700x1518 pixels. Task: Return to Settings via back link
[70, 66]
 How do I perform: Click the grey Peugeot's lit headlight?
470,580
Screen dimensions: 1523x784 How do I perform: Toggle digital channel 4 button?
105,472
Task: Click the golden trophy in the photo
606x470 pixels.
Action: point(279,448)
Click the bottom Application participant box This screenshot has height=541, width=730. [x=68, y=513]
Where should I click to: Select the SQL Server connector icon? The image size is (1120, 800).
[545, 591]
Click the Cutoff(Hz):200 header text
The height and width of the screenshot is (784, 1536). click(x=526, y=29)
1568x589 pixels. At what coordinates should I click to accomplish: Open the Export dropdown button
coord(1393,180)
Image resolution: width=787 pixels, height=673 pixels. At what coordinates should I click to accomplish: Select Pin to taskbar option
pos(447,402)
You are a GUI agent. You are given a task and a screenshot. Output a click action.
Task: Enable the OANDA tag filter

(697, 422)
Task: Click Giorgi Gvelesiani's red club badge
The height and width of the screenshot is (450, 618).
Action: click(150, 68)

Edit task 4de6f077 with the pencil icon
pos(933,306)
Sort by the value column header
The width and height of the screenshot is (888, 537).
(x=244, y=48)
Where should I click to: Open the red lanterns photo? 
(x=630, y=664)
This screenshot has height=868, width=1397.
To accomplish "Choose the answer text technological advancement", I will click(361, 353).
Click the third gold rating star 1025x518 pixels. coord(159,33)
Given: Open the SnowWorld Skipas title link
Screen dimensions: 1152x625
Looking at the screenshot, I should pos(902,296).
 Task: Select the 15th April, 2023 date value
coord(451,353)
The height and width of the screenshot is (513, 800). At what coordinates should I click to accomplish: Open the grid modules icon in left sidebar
━━━━━━
AIM OF THE EXERCISE: In the records above, find every line that contains the word "This" and copy it.

ANSWER:
Click the bottom Application participant box This screenshot has height=541, width=730. [x=68, y=513]
This screenshot has height=868, width=1397.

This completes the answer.